**TASK:**
Return each line of text in the material below verbatim, leaving out the pictures.

**DATA SHOWN:**
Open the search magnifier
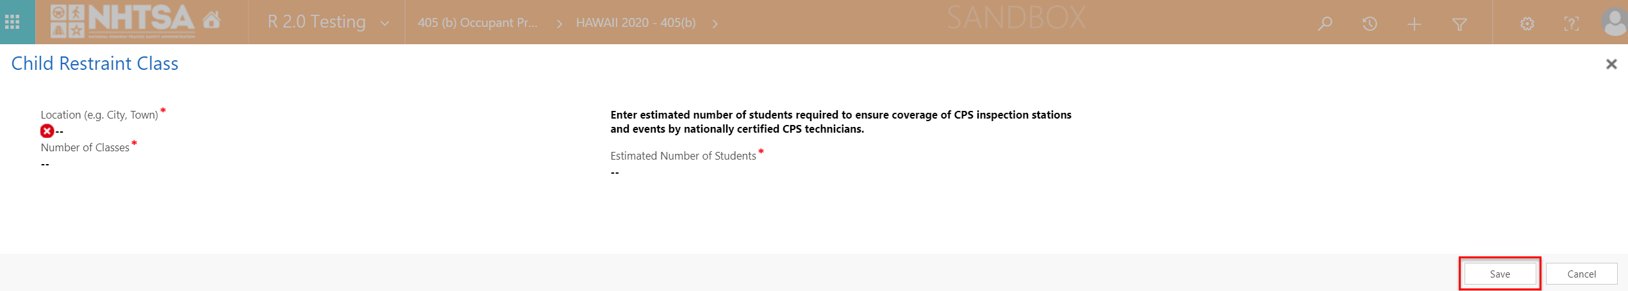 coord(1325,24)
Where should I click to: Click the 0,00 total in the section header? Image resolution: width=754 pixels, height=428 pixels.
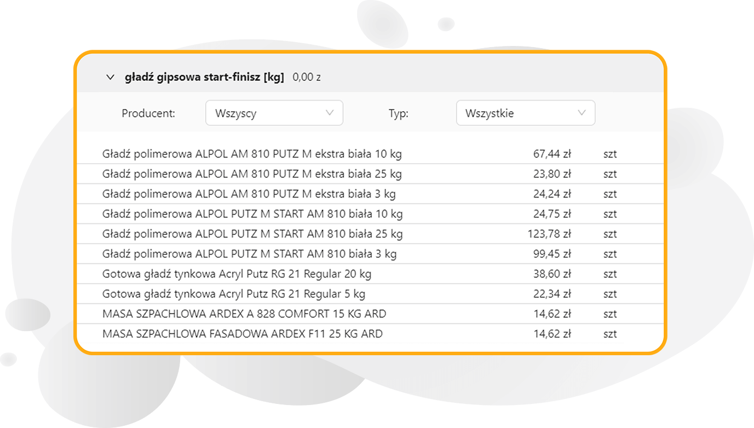pos(307,78)
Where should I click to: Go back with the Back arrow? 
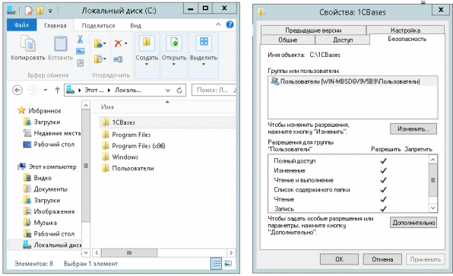coord(17,90)
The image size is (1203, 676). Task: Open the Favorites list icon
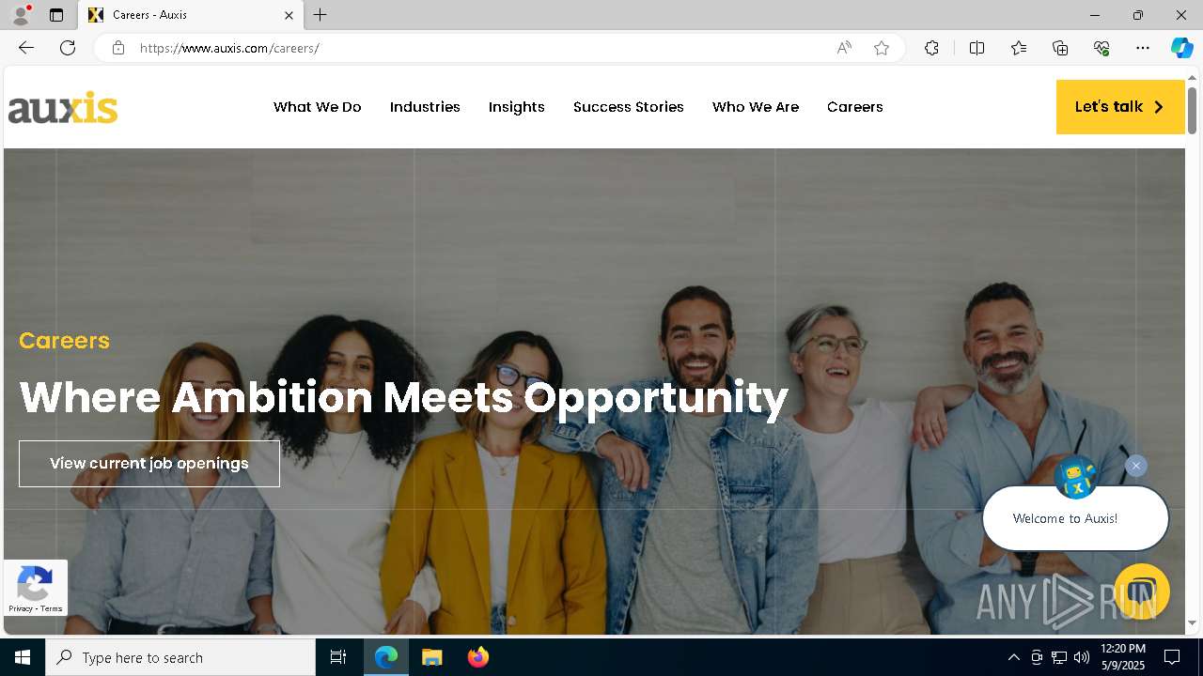click(1019, 48)
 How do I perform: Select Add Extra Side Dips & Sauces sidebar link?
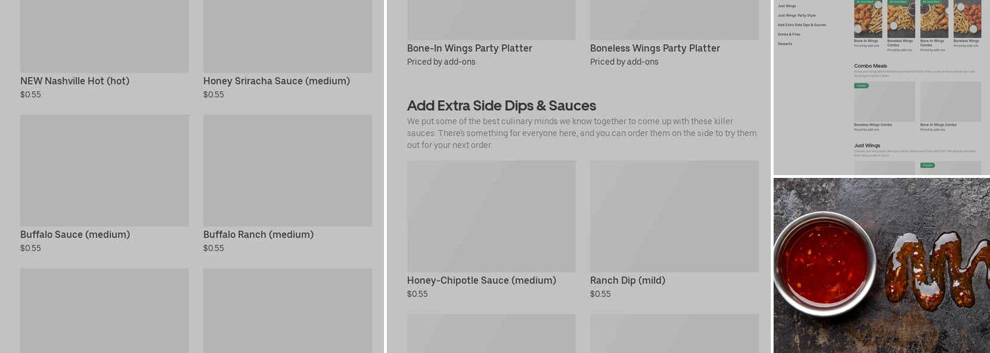801,25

**WRITTEN ANSWER:**
Open the search magnifier
 coord(1325,24)
Where should I click to: Click the 0,00 total in the section header? Image resolution: width=754 pixels, height=428 pixels.
pos(307,78)
Where should I click to: Go back with the Back arrow? 
coord(17,90)
The image size is (1203, 676). Task: Open the Favorites list icon
click(1019, 48)
 How do I perform: Select Add Extra Side Dips & Sauces sidebar link?
801,25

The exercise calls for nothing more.